Roadrunner bent and kissed the top of her youngest child’s head. “That is what I pray. If you remain here, you will be safe and your voice in song will gladden my heart as it always has.”
“But I cannot. You need me to gather more rabbit brush and sumac twigs so we can make new baskets.”
“That can wait.”
But not for long, Morning Butterfly admitted to herself. Roadrunner had once been skilled at basket making, but age had slowed and twisted her fingers. Recently, probably because her mind had been on her husband’s poor health, she’d dropped two large clay bowls painted red, brown, and black, shattering them.
Their father cleared his throat. Deer Ears had li
ttle in the way of wisdom to pass on to his daughters but he was deeply troubled by what had happened. He would soon retire to his clan’s kiva, where he intended to pray. Morning Butterfly wondered if Roadrunner or Singer of Songs would ask him to say nothing to the other men he was bound to meet there, but they didn’t.
She’d been in the kiva of course, once to help repair the roof and for a number of ceremonies, but the underground council, workshop, and ceremonial structure was for men; what they said and did there remained mostly mystery, steeped in tradition and belief.
“Will you ask for a Council of Chiefs?” her father’s uncle asked, speaking for the first time.
“I do not know.
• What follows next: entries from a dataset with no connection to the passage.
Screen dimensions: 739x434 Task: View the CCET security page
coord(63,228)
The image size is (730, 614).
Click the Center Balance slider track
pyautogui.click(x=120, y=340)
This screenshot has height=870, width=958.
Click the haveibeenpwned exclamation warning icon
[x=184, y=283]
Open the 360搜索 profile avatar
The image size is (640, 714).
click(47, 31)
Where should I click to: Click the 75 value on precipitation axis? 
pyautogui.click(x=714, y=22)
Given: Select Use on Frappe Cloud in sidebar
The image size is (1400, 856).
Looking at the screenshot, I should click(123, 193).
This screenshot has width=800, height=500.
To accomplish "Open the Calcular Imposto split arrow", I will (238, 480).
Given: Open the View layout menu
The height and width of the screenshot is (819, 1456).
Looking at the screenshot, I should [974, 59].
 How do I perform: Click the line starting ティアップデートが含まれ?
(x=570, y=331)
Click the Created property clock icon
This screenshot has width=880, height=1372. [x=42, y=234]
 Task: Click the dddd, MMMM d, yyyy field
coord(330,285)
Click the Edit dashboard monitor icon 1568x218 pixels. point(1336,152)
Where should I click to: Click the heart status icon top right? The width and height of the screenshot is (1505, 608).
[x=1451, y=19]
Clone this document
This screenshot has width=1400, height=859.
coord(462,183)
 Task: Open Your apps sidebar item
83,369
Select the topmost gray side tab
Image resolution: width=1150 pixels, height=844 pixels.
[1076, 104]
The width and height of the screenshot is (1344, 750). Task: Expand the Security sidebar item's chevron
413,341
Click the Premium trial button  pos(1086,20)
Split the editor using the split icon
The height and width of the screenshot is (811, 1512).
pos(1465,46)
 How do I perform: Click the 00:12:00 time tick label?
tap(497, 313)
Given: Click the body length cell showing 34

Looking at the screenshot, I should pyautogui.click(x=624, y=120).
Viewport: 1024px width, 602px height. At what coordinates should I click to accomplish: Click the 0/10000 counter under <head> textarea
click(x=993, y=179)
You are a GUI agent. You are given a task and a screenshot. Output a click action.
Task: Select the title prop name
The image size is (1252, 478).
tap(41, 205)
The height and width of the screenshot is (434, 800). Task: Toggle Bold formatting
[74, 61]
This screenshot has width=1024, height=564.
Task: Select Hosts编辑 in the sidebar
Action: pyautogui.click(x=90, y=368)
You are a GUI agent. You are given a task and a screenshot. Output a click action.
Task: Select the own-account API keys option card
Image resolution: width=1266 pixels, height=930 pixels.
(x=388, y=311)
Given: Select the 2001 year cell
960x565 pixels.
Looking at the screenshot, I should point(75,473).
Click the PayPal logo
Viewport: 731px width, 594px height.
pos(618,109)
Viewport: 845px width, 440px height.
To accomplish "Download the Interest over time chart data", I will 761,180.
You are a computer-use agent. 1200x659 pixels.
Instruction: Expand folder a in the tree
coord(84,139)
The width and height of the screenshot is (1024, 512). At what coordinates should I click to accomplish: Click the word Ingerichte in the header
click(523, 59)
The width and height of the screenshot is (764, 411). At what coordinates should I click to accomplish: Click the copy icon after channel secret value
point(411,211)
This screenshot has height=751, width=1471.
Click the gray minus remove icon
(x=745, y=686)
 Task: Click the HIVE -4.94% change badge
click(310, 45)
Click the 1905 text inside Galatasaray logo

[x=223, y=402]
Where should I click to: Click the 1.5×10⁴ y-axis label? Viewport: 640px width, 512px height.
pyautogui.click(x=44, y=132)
I must speak to Wanderer before I do anything else.”
Wanderer was a member of the Bear Clan, the first Hopi clan to reach the Third Mesa. Wanderer’s age and position within the clan made him the village’s senior chief and as such he would preside over a Council of Chiefs. Morning Butterfly wished she knew more about the chief’s thoughts and beliefs, but a man entrusted with the tribe’s sacred objects doesn’t share of himself with a young woman.
“I will go with you,” One Hand said. He was a quiet man who moved so slowly that sometimes Morning Butterfly wondered if he’d fallen asleep while on his feet. As a young child, she’d often stared at the scarred stump where a hand should be but had been afraid to ask about it. She’d learned of what he’d endured at Acoma from the Aztec Tomas—and from One Hand’s nightmares. Awake, her father’s uncle never spoke of those days.
One Hand had been married when the invaders chopped off his hand. His young wife, terrified by his dreams, had tearfully asked him to leave. Weak and silent, he’d returned to the pueblo of his birth, taking Tomas with him. One Hand couldn’t join the other men when they hunted, and although he maintained a small garden, he needed Tomas’s help to tend it. After the Aztec’s death, he had come to live with Morning Butterfly’s parents.